How to determine root cause for Communication link failure TCP Provider: The specified network name is no longer available?

Jon Jaussi picture Jon Jaussi · May 21, 2013 · Viewed 43.4k times · Source

Here is my latest effort at revising this question. But this time, I am trying to follow the good counsel given by Oded in his article Getting good answers on StackOverflow.
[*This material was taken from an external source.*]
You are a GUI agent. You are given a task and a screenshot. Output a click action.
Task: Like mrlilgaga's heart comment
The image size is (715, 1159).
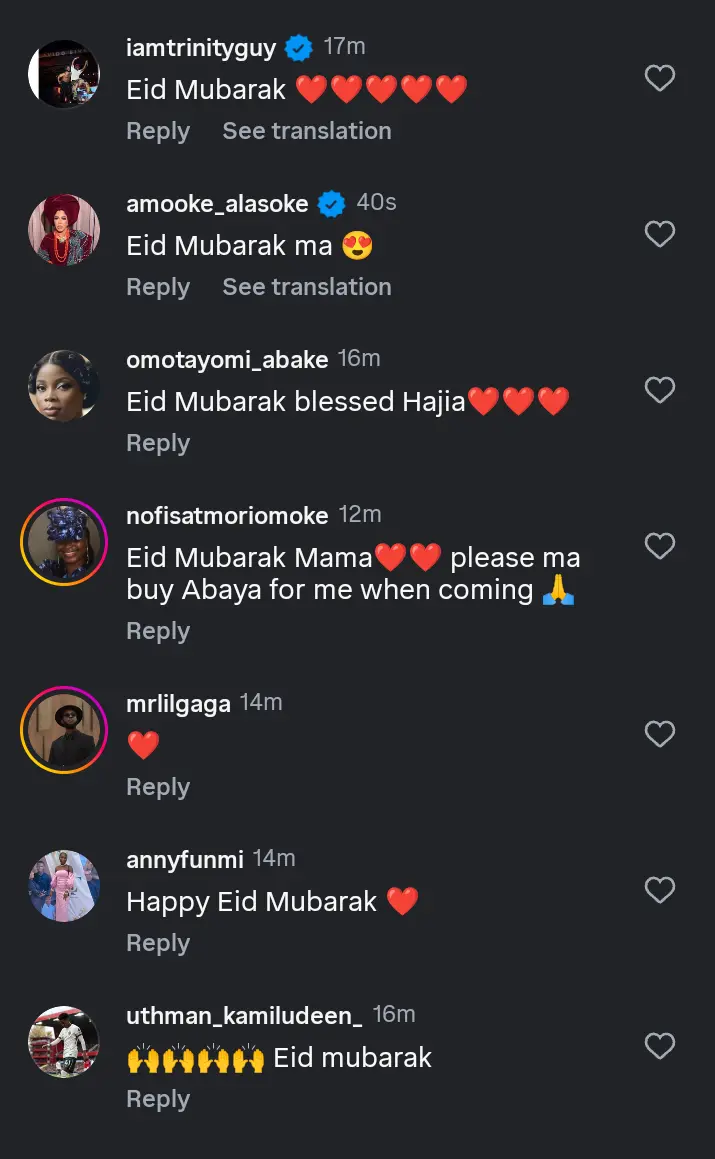659,734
I need to find out how I can determine the root cause for the following error:

Communication link failure

TCP Provider: The specified network name is no longer available

From time to time, I am seeing this error when running a set of SSIS packages. This error can occur when one to many packages are run from:

  1. A SQL Server Agent Job
  2. A batch file
  3. In debug mode from BIDS

The full error message I see is as follows:

SSIS Error Code DTS_E_OLEDBERROR. An OLE DB error has occurred. Error code: 0x80004005. An OLE DB record is available. Source: "Microsoft SQL Server Native Client 10.0" Hresult: 0x80004005 Description: "Communication link failure". An OLE DB record is available. Source: "Microsoft SQL Server Native Client 10.0" Hresult: 0x80004005 Description: "TCP Provider: The specified network name is no longer available. ".

SSIS Error Code DTS_E_OLEDBERROR. An OLE DB error has occurred. Error code: 0x80004005. An OLE DB record is available. Source: "Microsoft SQL Server Native Client 10.0" Hresult: 0x80004005 Description: "Protocol error in TDS stream". An OLE DB record is available. Source: "Microsoft SQL Server Native Client 10.0" Hresult: 0x80004005 Description: "Communication link failure". An OLE DB record is available. Source: "Microsoft SQL Server Native Client 10.0" Hresult: 0x80004005 Description: "TCP Provider: An existing connection was forcibly closed by the remote host."

This is an overview of how I have designed the ETL process:

  • Two servers
  • Both are virtual machines
  • The SSIS packages run on an application server
  • The SQL Server database lives on a database server

I use an OLE DB connection manager to connect from the SSIS package on the application server to the SQL Server database on the database server.

The packages run as a file system deployment on the application server and not as a database deployment on the database server.

The main reason for this is that the ETL is integrated with a set of tools no found on and drives not accessible to the database server. These tools include Apex Data Loader for Salesforce and pgAdmin III.

So far I cannot consistently reproduce this error. However, this is what I have observed:

  • Failure occurs more frequently during regular business hours
  • Failure occurs less frequently during off hours

For about a two hour period on a Friday morning I was able to successfully reproduce the error on a specific package.

The error occurred during a large data flow if a child package call that precedes the large data flow was enabled.

The error did not occur during the same large data flow if the child package call that precedes the large data flow was disabled.

The child package in question calls back to the database to retrieve a tiny amount of information for use in an email body and then sends the email.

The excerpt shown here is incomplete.